È la condivisione e la negoziazione dei concetti all’interno del gruppo che consente di comunicare; ma, al di fuori dei diversi corsi di italiano come seconda lingua non esiste uno spazio sicuro in cui sia facile per i partecipanti esprimere se stessi: le occasioni di incontro con ragazzi italiani sono scarse e in ambito lavorativo è evidente che non si offrano spazi a chi non comprende e non sa farsi comprendere.
Allora può avvenire, come purtroppo capita spesso, che il migrante sia visto come un corpo che lavora, funzionale per certi aspetti alla società, ma vissuto come minaccia o, nel migliore dei casi, come entità invisibile in un mondo, per usare un’espressione di Zygmunt Bauman, popolato da tribù, cioè da gruppi di individui, monadi che si riconoscono più o meno fanaticamente in valori nazionali, nei termini conflittuali del ‘noi’ opposto a ‘loro’, E qui entra in gioco la seconda coppia di fattori, ascolto e prossimità.
Quando manca la prossimità, ovvero la conoscenza dell’altro scaturita dal contatto personale, si possono generare fantasmi e stereotipi minacciosi.
Le lingue, come aveva ben visto Roman Jakobson, in realtà dipendono meno dal sistema grammaticale, molto di più dalle esperienze non linguistiche condivise tra gli esseri umani, aggiungerei a patto che possano dialogare e confrontarsi, anche secondo codici soggettivi, in una prospettiva di ascolto reciproco e di condivisione. Un ascolto attento ed empatico, lo sappiamo, rende la comunicazione autentica e rassicura l’emittente, rendendolo consapevole che la sua fatica di esprimersi produce vicinanza. L’ascolto attento di narrazioni di storie personali implica la capacità di cogliere tutti i segnali, anche non verbali, che servono a connotare una fisionomia più precisa e ricca per idee e sensazioni condivise in classe, anche se spesso espresse con termini approssimativi.
Questa difficoltà è ben descritta da Agota Kristof quando, ricordando il suo iniziale spaesamento di profuga ungherese in Svizzera, non sapeva trovare le parole per dialogare con un conoscente autoctono: “Come spiegargli, senza offenderlo, e con le poche parole che so di francese, che il suo bel paese non è altro che un deserto, per noi rifugiati, un deserto che dobbiamo attraversare per giungere a quella che chiamano l’integrazione, l’assimilazione.“[3]
Ma quando le scelte politiche mirano a rendere invisibili le persone emigrate dal loro paese, non istituendo percorsi di integrazione sistematici e, ancor più colpevolmente, agitando spauracchi di invasioni o di sostituzioni etniche, riducendo le persone a dati statistici senza nome né volto, si assiste ad un processo di separazione sociale che rende lo straniero un anonimo esemplare appartenente a una categoria astratta e stereotipata.
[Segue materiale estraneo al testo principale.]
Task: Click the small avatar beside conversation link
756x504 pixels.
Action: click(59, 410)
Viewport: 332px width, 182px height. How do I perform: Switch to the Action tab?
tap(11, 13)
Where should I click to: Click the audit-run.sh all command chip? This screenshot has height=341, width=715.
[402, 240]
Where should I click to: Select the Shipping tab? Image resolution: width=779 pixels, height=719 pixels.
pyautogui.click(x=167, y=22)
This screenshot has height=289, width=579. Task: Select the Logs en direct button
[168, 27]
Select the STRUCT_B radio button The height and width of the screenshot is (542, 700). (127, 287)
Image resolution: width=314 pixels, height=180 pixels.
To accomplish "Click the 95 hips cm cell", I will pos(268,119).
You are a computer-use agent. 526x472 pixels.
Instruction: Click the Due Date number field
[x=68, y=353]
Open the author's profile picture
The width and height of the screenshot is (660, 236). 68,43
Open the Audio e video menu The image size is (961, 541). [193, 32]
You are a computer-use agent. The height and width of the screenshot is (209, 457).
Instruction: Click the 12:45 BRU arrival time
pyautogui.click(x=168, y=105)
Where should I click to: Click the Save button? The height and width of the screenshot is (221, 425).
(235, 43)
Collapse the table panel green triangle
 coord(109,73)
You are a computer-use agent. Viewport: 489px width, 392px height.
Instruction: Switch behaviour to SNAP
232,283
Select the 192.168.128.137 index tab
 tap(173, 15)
E sappiamo che responsabilità e solidarietà, fonti di ogni etica, sono legate tra loro e che si assiste a una riduzione della solidarietà in misura inversamente proporzionale allo sviluppo tecnico-economico; a questo si aggiunga che in particolare, riprendendo le parole di Bauman, “la responsabilità viene messa a tacere quando si erode la prossimità; essa può alla fine trasformarsi in avversione una volta che i soggetti umani a noi vicini siano trasformati in ‘altri’” [4].
Nel nostro mondo interconnesso assistiamo a un paradosso: le persone immigrate con i cellulari comunicano con il loro mondo di provenienza in una prossimità digitale che si rivela più stretta di quella interpersonale, che potrebbe avere luogo con i propri vicini di casa.
Mi chiedo se nelle nostre città saremo capaci di creare nuove occasioni che aprano all’accoglienza, se sapremo condividere spazi e attività adatti a comunicare con persone giunte in Italia da paesi lontani, senza muri invisibili fatti di diffidenza.
[1] Marco Aime, Cultura, Bollati Boringhieri, Torino, 2013, p. 81.
[2] Danilo Dolci, Dal trasmettere al comunicare. Non esiste comunicazione senza reciproco adattamento creativo, 4 ed., Milano, Edizioni Sonda, 2021. La prima edizione è del 1988.
[3] Agota Kristof, L’analfabeta, Edizioni Casagrande, Bellinzona, 2005, p. 41.
[4] La citazione è tratta da Zygmunt Bauman, Modernità e olocausto, Bologna, il Mulino, 2010, p.250; ho ripreso una considerazione tratta dalla conclusione del saggio, che studia un comportamento sociale, particolarmente devastante nell’Olocausto, che permane ancora pericolosamente attuale in alcuni tratti delle società burocratizzate di oggi.